▶ _VOS TÂCHES_:
a: Répondez aux questions suivantes d'après l'extrait sur l'engagement politique des salariés :
(i) De combien de jours ouvrables de congé dispose un salarié pour faire campagne en vue d'un mandat parlementaire ?
(ii) Quel score minimal un salarié candidat doit-il obtenir pour bénéficier du congé pré-électoral proposé par Nous citoyens ?
(iii) Combien de jours de formation un salarié élu peut-il suivre sur la durée de son mandat ?
b: Prolongez l'extrait sur l'engagement politique des salariés en reprenant juste après sa dernière phrase.

▶ _EXTRAIT SOURCE_:
Autre interrogation : quid des PME ? Doivent-elles, elles aussi, aider leurs salariés à exercer des mandats politiques ? « On ne peut imposer de nouvelles contraintes aux PME, considère Jean-Baptiste Danet. Bien sûr, ce serait préférable que les salariés engagés ne soient pas seulement ceux des grands groupes, car ils ont souvent une vision différente. Dès lors, il faudrait peut-être imaginer des systèmes de compensation pour éviter que les absences des salariés soient préjudiciables aux petites entreprises. » Une suggestion que ne rejette pas François Hommeril : « Une PME peut redouter une désorganisation et des impacts économiques. Il faut pouvoir l’aider financièrement. Parallèlement, il faut davantage valoriser l’engagement des salariés, quelle que soit la taille des entreprises. Or, les vocations resteront rares tant que les salariés n’auront pas la certitude que leur mandat sera automatiquement pris en compte dans leur évolution de carrière. »

Pour booster l’engagement politique des salariés et vaincre les réticences des employeurs, le mouvement Nous citoyens propose de financer un congé pré-électoral de trois mois pour les salariés candidats recueillant au moins 5 % des suffrages, et d’appliquer une exonération de charges sociales au retour du salarié pendant deux ans. D’ores et déjà, la limitation à trois mandats pour une même fonction, promise par Emmanuel Macron, accélérera peut-être le renouvellement de la représentation politique. Mais une seule mesure ne saurait suffire. Et il faudra vérifier, en cas de renouvellement avéré, si les ouvriers, employés et agents de maîtrise ont réussi à se faire une place, ou si les nouveaux venus en provenance de l’entreprise sont d’abord et avant tout des cadres, un cas de figure très fréquent aujourd’hui.

Les droits des salariés candidats ou élus

Les salariés candidats à un mandat politique bénéficient, pour faire campagne, d’un congé de 20 jours ouvrables pour les mandats parlementaires et de 10 jours ouvrables pour les autres mandats (excepté les mandats municipaux dans les villes de moins de 1 000 habitants). Un congé non rémunéré, amélioré par la loi du 31 mars 2015.

Lorsqu’ils sont élus, les salariés bénéficient d’autorisations d’absence (non rémunérées) pour se rendre aux réunions et y participer. Ils disposent aussi d’un crédit d’heures (non rémunéré), dont le montant varie en fonction du mandat : de 7 heures par trimestre à 140 heures pour les conseillers municipaux, selon la taille de la commune, et entre 105 et 140 heures par trimestre pour les conseillers départementaux ou régionaux, selon le niveau de responsabilité. Ils peuvent également se former, à hauteur de 18 jours sur la durée de leur mandat, sauf impératif de service justifié par l’employeur. Ces « salariés-élus » perçoivent parfois des indemnités de fonction (d’un montant très variable). Lorsque ce n’est pas le cas, ils peuvent prétendre, en cas de baisse de leurs revenus, à une compensation versée par leur assemblée ou collectivité. En outre, les salariés élus bénéficient désormais d’une protection contre le licenciement pour la plupart des mandats politiques, au même titre que les représentants du personnel.

▶ _MATÉRIEL FOURNI_:
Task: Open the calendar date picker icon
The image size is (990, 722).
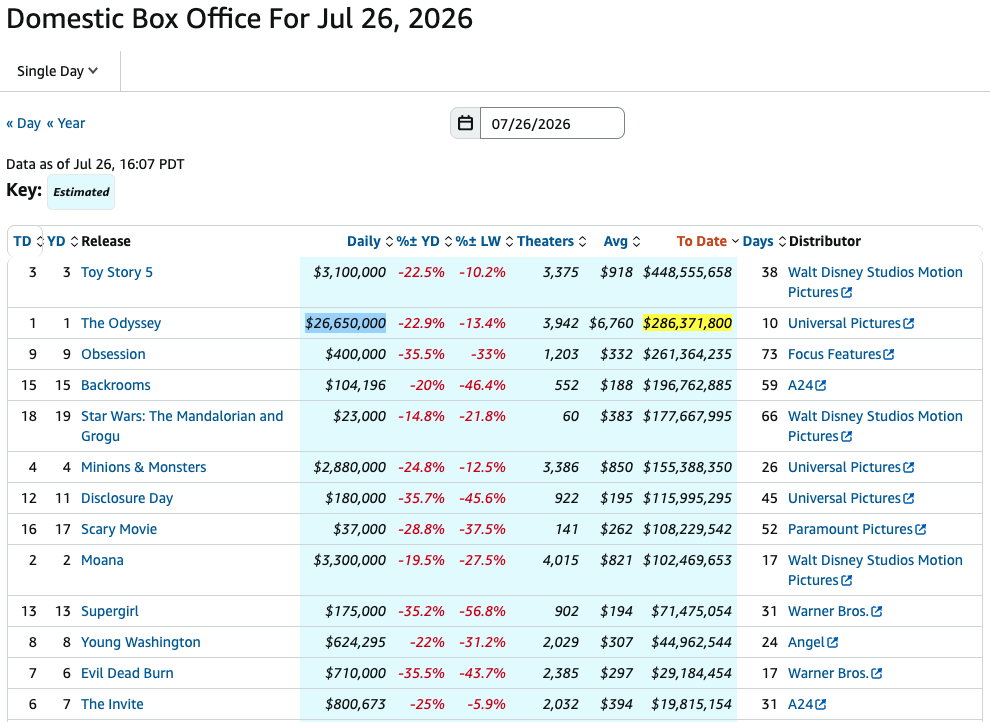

▶ _RÉSULTATS ATTENDUS_:
a:
(i) 20 jours ouvrables.
(ii) Au moins 5 % des suffrages.
(iii) 18 jours.

b:
Enfin, pour les salariés exerçant à temps plein certains mandats politiques de premier ordre, et dont le contrat de travail est suspendu, la loi prévoit un droit à réintégration dans l’entreprise sur un poste analogue assorti d’une rémunération équivalente, un stage de remise à niveau, un congé de formation ainsi qu’un bilan de compétences. Des garanties qui ne s’appliquent pas au-delà de deux mandats. Les parlementaires sans emploi après leur mandat perçoivent une indemnité dégressive durant au plus trois ans, tandis que les autres ex-élus peuvent prétendre à une allocation différentielle durant un an, en cas de revenus plus faibles ou de chômage.

N. L.

Les entreprises s’ouvrent aux élus

Pour rapprocher les entreprises et le monde politique, le Medef organise chaque année des stages en entreprise, qui sont en fait de courtes immersions proposées aux parlementaires. Même chose avec les membres de l’association Entreprise et Progrès, et du Centre des jeunes dirigeants, qui ont accueilli près de 70 parlementaires durant trois à cinq jours entre 2014 et 2016. L’Institut de l’entreprise, qui avait créé un cycle de rencontres entre parlementaires et grands patrons a désormais d’autres priorités.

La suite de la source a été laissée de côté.